- **PROBLEM TO WORK ON**
The expected output is the full set of entries, printed exactly, without pictures.

Dataset entries
====
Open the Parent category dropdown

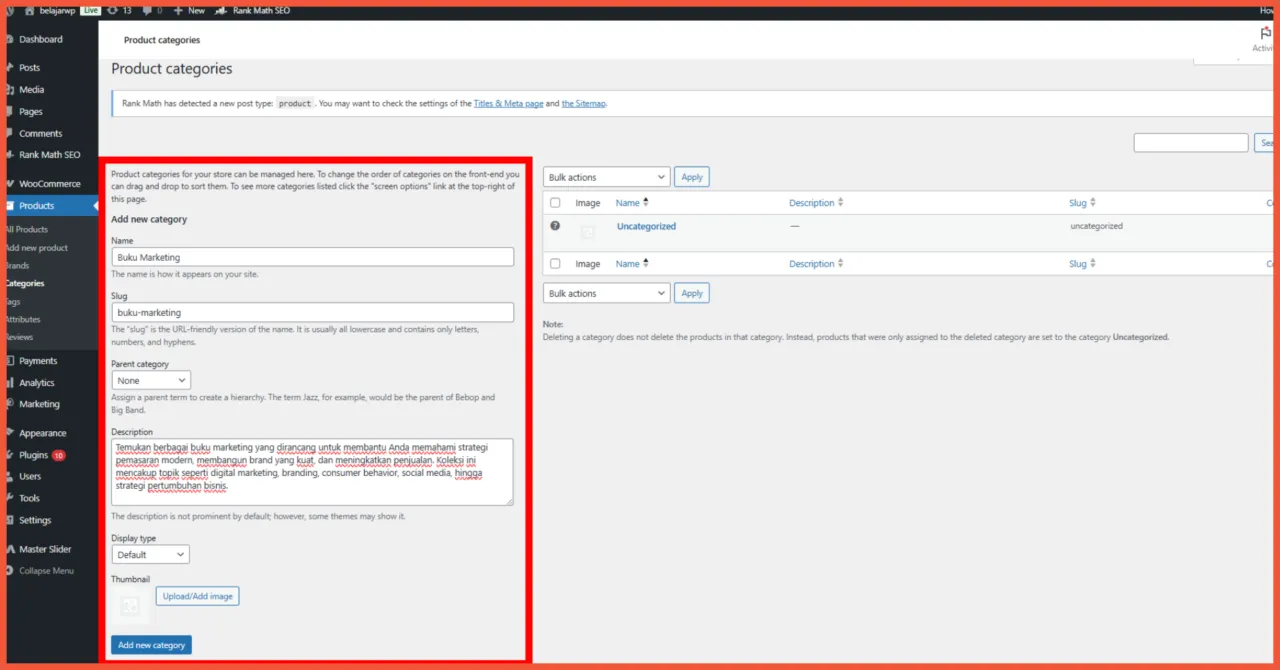[x=151, y=380]
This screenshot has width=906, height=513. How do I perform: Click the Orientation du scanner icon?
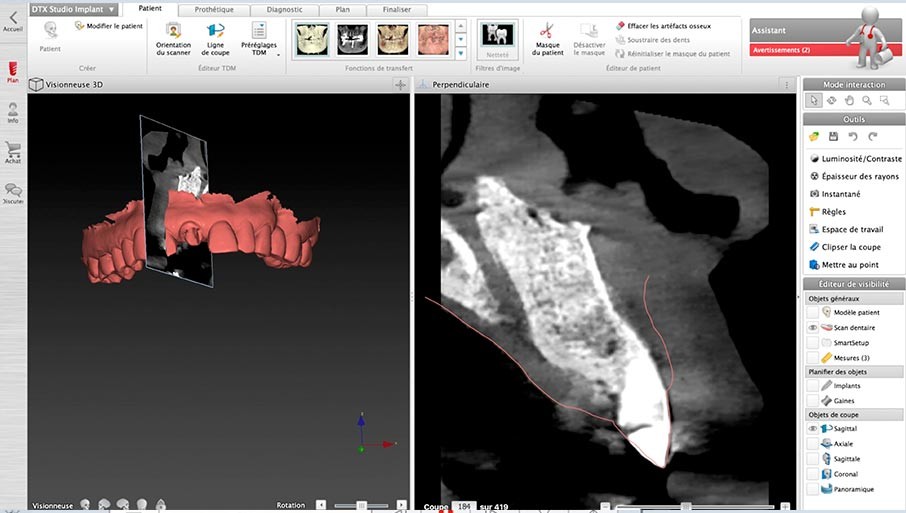click(173, 30)
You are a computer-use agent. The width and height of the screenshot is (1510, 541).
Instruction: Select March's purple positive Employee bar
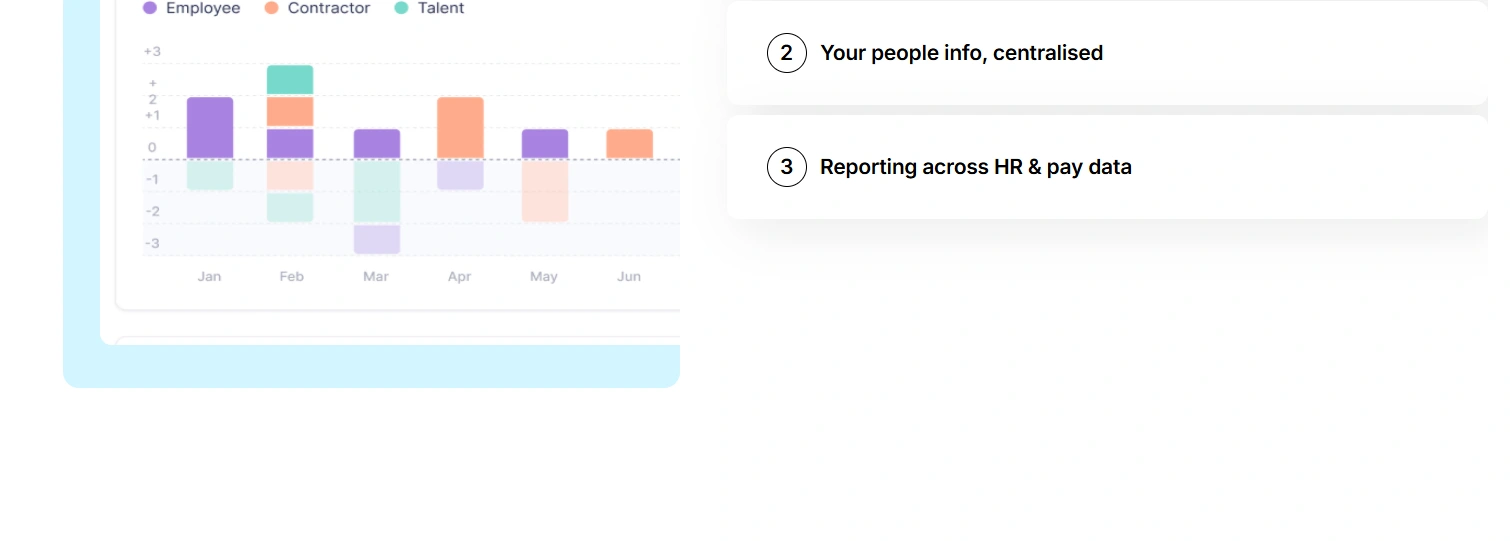[377, 143]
====
- **WORKED SOLUTION**
Open the Parent category dropdown

[x=151, y=380]
This screenshot has width=906, height=513. How do I perform: Click the Orientation du scanner icon?
click(173, 30)
You are a computer-use agent. The width and height of the screenshot is (1510, 541).
Instruction: Select March's purple positive Employee bar
[377, 143]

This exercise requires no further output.